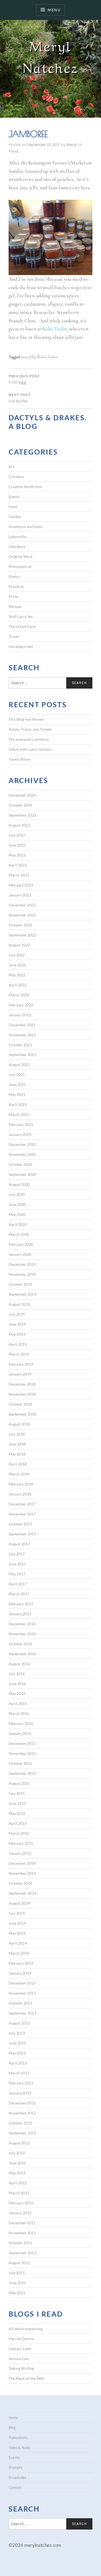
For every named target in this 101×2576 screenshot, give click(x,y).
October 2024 (20, 805)
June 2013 (17, 2043)
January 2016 (20, 1733)
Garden (15, 516)
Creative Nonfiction (25, 486)
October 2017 (20, 1524)
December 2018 (22, 1384)
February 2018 (21, 1484)
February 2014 (21, 1963)
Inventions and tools (25, 526)
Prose (13, 596)
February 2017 (21, 1604)
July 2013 (17, 2033)
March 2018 (19, 1474)
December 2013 (22, 1983)
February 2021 (21, 1124)
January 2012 (20, 2213)
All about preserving (26, 2328)
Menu (53, 9)
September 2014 (22, 1893)
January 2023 (20, 895)
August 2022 (19, 945)
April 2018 (18, 1464)
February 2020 (21, 1244)
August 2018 (19, 1424)
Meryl (71, 144)
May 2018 (17, 1454)
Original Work (21, 556)
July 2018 (17, 1434)
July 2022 (17, 955)
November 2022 (22, 915)
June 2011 (17, 2282)
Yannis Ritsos (20, 759)
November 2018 (22, 1394)
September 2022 (22, 935)
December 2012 (22, 2103)
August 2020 (19, 1184)
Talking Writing (21, 2368)
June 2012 (17, 2163)
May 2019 (17, 1334)
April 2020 (18, 1224)
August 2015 (19, 1783)
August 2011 (19, 2262)
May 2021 (17, 1094)
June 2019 (17, 1324)
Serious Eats (19, 2358)
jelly (32, 357)
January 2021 (20, 1134)
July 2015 (17, 1793)
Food (14, 151)
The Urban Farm (22, 626)
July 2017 (17, 1554)
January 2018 (20, 1494)
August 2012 (19, 2143)
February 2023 (21, 885)
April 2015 (18, 1823)
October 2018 (20, 1404)
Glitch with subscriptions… (31, 749)
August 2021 (19, 1064)
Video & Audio (19, 2447)
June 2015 (17, 1803)
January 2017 (20, 1614)
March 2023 (19, 875)
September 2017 (22, 1534)
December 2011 (22, 2222)
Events (14, 496)
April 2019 (18, 1344)
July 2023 (17, 835)
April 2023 (18, 865)
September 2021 (22, 1054)
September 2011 (22, 2252)
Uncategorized (21, 646)
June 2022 (17, 965)
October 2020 (20, 1164)
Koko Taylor (55, 329)
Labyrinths (17, 536)
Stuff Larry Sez (21, 616)
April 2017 (18, 1584)
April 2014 (18, 1943)
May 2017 (17, 1574)
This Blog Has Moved (26, 719)
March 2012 (19, 2193)
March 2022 (19, 995)
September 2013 (22, 2013)
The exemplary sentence (29, 739)
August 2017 (19, 1544)
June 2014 (17, 1923)
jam (24, 357)
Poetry (14, 576)
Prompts (15, 2467)
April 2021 (18, 1104)
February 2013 (21, 2083)
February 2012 (21, 2203)
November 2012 (22, 2113)
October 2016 (20, 1643)
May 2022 (17, 975)
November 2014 (22, 1873)
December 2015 (22, 1743)
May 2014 (17, 1933)
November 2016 (22, 1633)
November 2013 (22, 1993)
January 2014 (20, 1973)
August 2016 (19, 1663)
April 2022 (18, 985)
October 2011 (20, 2242)
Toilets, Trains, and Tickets (30, 729)
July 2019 (17, 1314)
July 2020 (17, 1194)
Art (11, 466)
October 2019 (20, 1284)
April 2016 (18, 1703)
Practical (16, 586)
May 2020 (17, 1214)
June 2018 (17, 1444)
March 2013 (19, 2073)
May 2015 (17, 1813)
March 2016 (19, 1713)
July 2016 (17, 1673)
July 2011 (17, 2272)
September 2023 (22, 815)
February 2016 (21, 1723)
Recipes (15, 606)
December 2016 (22, 1624)
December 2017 (22, 1504)
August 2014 (19, 1903)
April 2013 (18, 2063)
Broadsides (17, 2477)
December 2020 (22, 1144)
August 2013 (19, 2023)
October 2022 (20, 925)
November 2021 (22, 1035)
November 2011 (22, 2232)
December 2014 (22, 1863)
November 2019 (22, 1274)
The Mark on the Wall (26, 2378)
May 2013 (17, 2053)
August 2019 (19, 1304)
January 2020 (20, 1254)
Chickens (16, 476)
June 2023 (17, 845)
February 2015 (21, 1843)
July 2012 (17, 2153)
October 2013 (20, 2003)
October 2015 (20, 1763)
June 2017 (17, 1564)
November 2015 (22, 1753)
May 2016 (17, 1693)
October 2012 (20, 2123)
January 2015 (20, 1853)
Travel (14, 636)
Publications (18, 2437)
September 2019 (22, 1294)
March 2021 (19, 1114)
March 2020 (19, 1234)
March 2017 (19, 1594)
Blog (12, 2428)
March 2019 (19, 1354)
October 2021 (20, 1044)
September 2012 (22, 2133)
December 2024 (22, 795)
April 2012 (18, 2183)
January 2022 (20, 1015)
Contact (15, 2487)
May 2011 (17, 2292)
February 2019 (21, 1364)
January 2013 (20, 2093)
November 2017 (22, 1514)
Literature (17, 546)
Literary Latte (20, 2348)
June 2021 (17, 1084)
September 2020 (22, 1174)
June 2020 (17, 1204)
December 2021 (22, 1025)
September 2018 (22, 1414)
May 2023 (17, 855)
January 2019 (20, 1374)
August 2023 (19, 825)
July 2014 (17, 1913)
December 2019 (22, 1264)
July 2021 (17, 1074)
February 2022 (21, 1005)
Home (13, 2418)
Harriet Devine (21, 2338)
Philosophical (20, 566)
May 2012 (17, 2173)
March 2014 (19, 1953)
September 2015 (22, 1773)
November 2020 (22, 1154)
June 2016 (17, 1683)
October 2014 (20, 1883)
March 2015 (19, 1833)
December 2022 (22, 905)
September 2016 (22, 1653)
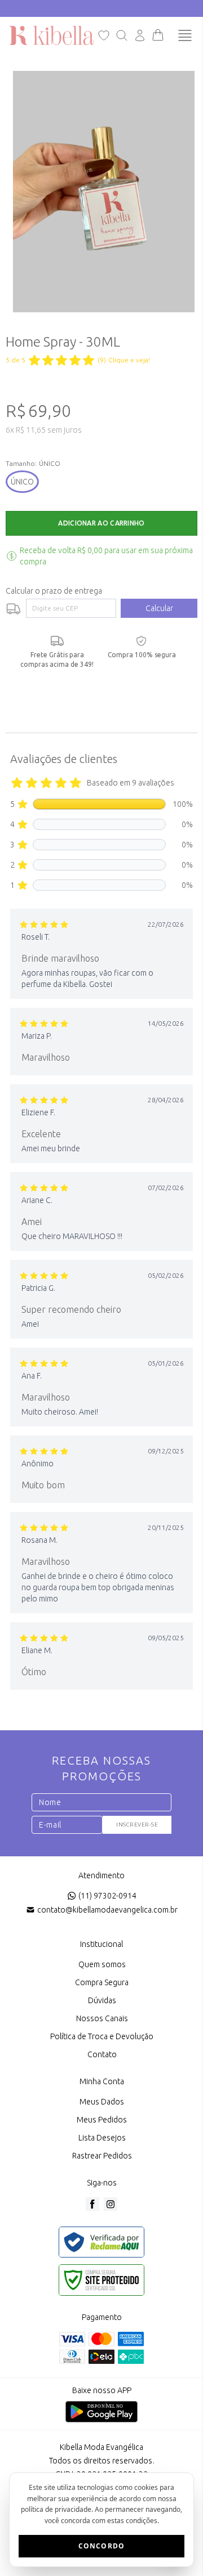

• _INSTRUCTIONS TO FOLLOW_
The lines above from the one with "Talking Writing (21, 2368)" through the one with "February 2023 (21, 885)" are to be duplicated exactly, ends included, with nothing added.

• _SOLUTION TO THE EXERCISE_
Talking Writing (21, 2368)
June 2012 (17, 2163)
May 2019 (17, 1334)
April 2020 (18, 1224)
August 2015 (19, 1783)
August 2011 (19, 2262)
May 2021 (17, 1094)
June 2019 (17, 1324)
Serious Eats (19, 2358)
jelly (32, 357)
January 2021 (20, 1134)
July 2015 (17, 1793)
Food (14, 151)
The Urban Farm (22, 626)
July 2017 (17, 1554)
January 2018 (20, 1494)
August 2012 (19, 2143)
February 2023 (21, 885)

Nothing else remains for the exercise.